Contact the probate court in the deceased’s county. Under legislation passed in 1997, California requires that you give notice to the trust’s beneficiaries and the decedent’s heirs that the trust has become irrevocable upon the original trustee's death. A particular form is required for this notice, which you can get from the probate court. Heirs and beneficiaries have 120 days to contest the terms of the trust under California law.
Identify the decedent’s assets, both those with which he funded his trust and any he may have neglected to transfer into the trust. If he made a pour-over will, directing that assets outside his trust move into it at his death, California requires that you submit it for probate so his trust includes all his assets.
Arrange for appraisals of all assets of significant value.
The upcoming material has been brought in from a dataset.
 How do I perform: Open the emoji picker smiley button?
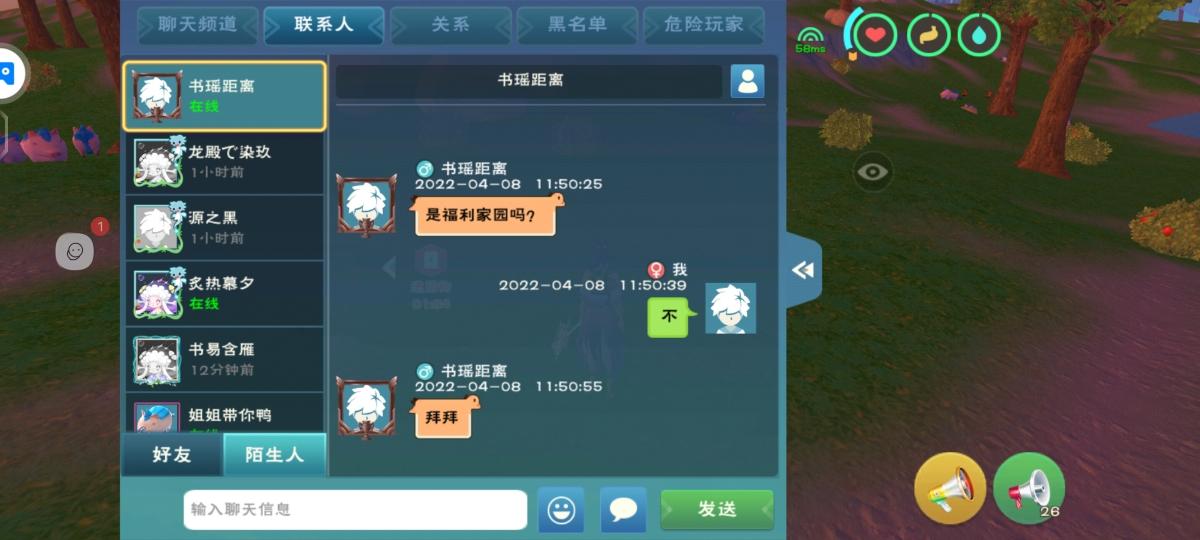point(561,509)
This is important both for tax purposes and for distribution of assets to beneficiaries. If the decedent left bequests in percentages, such as half to each of his two children, values must be determined so each beneficiary receives property of equal worth.
Transfer title of the trust’s assets from the name of the trust into your name as successor trustee. Under California law, you must have ownership to eventually transfer the assets to the trust’s beneficiaries.
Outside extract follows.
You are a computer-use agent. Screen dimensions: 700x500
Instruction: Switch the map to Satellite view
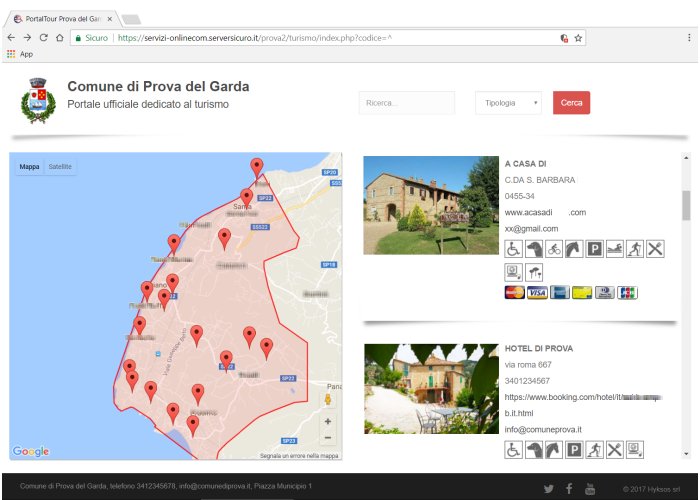[x=60, y=167]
Take possession of the decedent’s mail by collecting it from his residence and submitting a change-of-address form at the post office. His mail will help you identify his debts. California probate law does not require that a successor trustee notify the decedent's creditors of his death, but it can hold you personally liable for non-payment under some circumstances. Speak with an attorney about safeguarding against this.
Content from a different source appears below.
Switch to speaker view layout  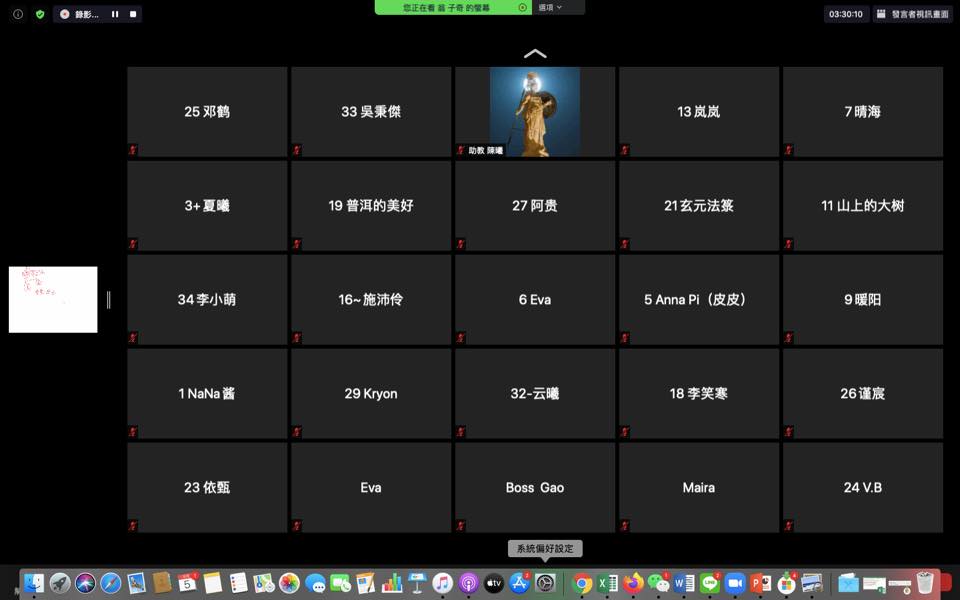point(913,14)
Contact the Internal Revenue Service to get a tax identification number for the trust. Prior to his death, the decedent’s Social Security number was associated with his trust, so you must change this before you can pay taxes on behalf of the trust. Use the new TIN for both IRS and California returns.
File California and federal personal income tax returns for the decedent for his last year of life. You must also file fiduciary income tax returns for the trust, if it brings in any income after the decedent’s death, and a federal estate tax return on the value of the decedent’s assets, if they exceed the exemption amount in the year of his death. You are not required to file a California estate tax return.
Contact an attorney to figure out how much you may pay yourself from the trust for your services as successor trustee. Under California law, you may be entitled to between 1 and 1.5 percent of the trust’s value for your services, depending on the terms of the trust documents and other factors.
Make distributions to the trust’s beneficiaries after you’ve paid the decedent’s debts and taxes. This might involve establishing sub-trusts to hold assets not distributable to minors until they reach the age of majority or to accommodate other terms of the trust documents.